= John Bushnell =

English sculptor (1636-1701)

John Bushnell (1636-1701) was an English sculptor, known for several outstanding funeral monuments in English churches including Westminster Abbey.

==Life==
He was born in 1636 in Holborn in London the son of a plumber. Around 1650 he was apprenticed as a sculptor and stonemason to Thomas Burman. Falsely accused of making Burman's maidservant pregnant he took leave of absence during an unsupervised job and fled to France, taking £15 of Burman's cash with him.

Bushnell stayed two years in France, before going to Italy where he spent some time in Rome, and then in Venice, where he made a monument depicting the Siege of Candia and a naval battle for a Procutare di San Marco. He returned to England via Hamburg after 22 years in self-enforced exile.

His first works on his return included statues of Charles I, Charles II and Sir Thomas Gresham for the Royal Exchange. He had intended to make a complete set of kings for the exchange "but hearing that another person... had made interest to carve some of them, Bushnell would not proceed, though he had begun six or seven".

Anecdotes concerning his haughty disposition and increasing eccentricity were repeated in artistic circles and recorded in the eighteenth century by George Vertue in his notebooks. One of these stories involves his attempt to prove that the Trojan Horse was not a fable but a practical possibility. He is said to have spent £500 on constructing a timber horse, its head capable of seating twelve men, but it was wrecked by a storm before it was completed, and Bushnell was too disillusioned to continue with the project, although two vintners, who had contracted to use the horse as a drinking-booth, offered to pay for its reconstruction.

Following his death in 1701, his widow Mary and his sons continued to live in his half-finished house near Hyde Park, London, keeping at bay the strangers who were curious to see Bushnel's remaining sculptures, and by degrees destroying them. A monument, probably his last, is in the North Chapel of St. Andrews Church, Great Billing in Northampton. it is possible that this was moved here unfinished following his death.

In the mid-nineteenth century Bushnell's reputation stood high enough for an imaginary portrait representing him to be included amongst the world's great sculptors in the Frieze of Parnassus on the Albert Memorial, in Kensington Gardens in London.

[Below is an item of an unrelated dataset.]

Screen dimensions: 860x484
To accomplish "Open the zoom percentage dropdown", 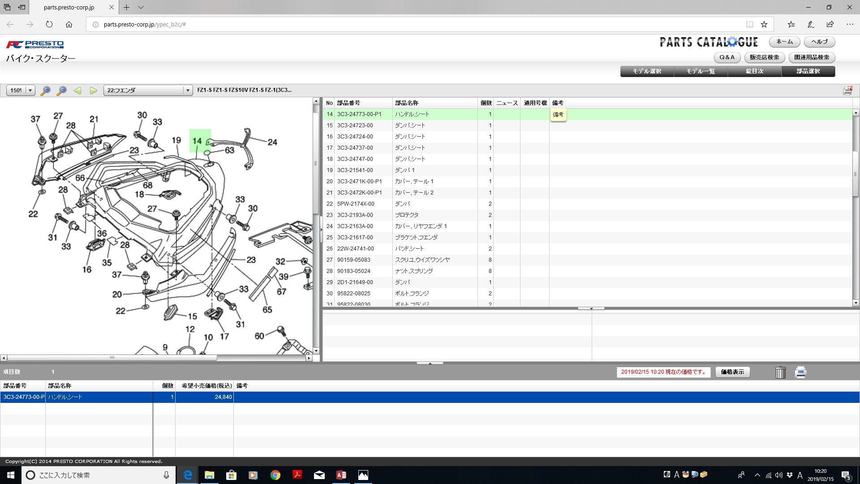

He died of gout in May 1701 and was buried in St Mary's Church in Paddington Green, London on 15 May.

==Selected works==
The following list is drawn from Rupert Gunnis, Dictionary of British Sculptors 1660–1851 (rev. ed. 1968), s.v. "Bushnell, John".
- Monument of Alvise Mocenigo, S. Lazaro dei Medicanti, Venice, 1663
- Charles II and Catherine of Braganza. Standing figures on Temple Bar, London, 1670.
- Funeral effigy for the Duke of Albemarle's funeral in Westminster Abbey, the face and hands in wax, the robed figure in stucco, 1670.
- Funeral monument of Henry Stanley, Little Gaddesden, Hertfordshire, 1670.
- Charles I, Charles II, and Sir Thomas Gresham for the Royal Exchange, 1671. Conserved in Old Bailey.
- Monument to Abraham Cowley (died 1667), Westminster Abbey 1674.
- Monument of William Ashburnham and his wife, Ashburnham, Sussex 1675.
- Monument of Lord Mordaunt, Fulham Parish Church, 1675.
- Monument to Elizabeth, Lady Myddleton, and two portrait busts of Sir Thomas and Lady Myddelton, Chirk Parish Church, Denbighshire, 1676.
- Monument to Lady May, Mid-Lavant, West Sussex, 1676
- Monument of Sir Palmes Fairborne, Westminster Abbey, 1680.
- (attributed) Monument of Lady Henrietta Wentworth, Toddington, Bedfordshire, 1686.
- Monument to the Earl of Thomund, from the Sarah, Countess Dowager of Thomund, possibly his last work, St. Andrews, Great Billing, Northampton, 1700.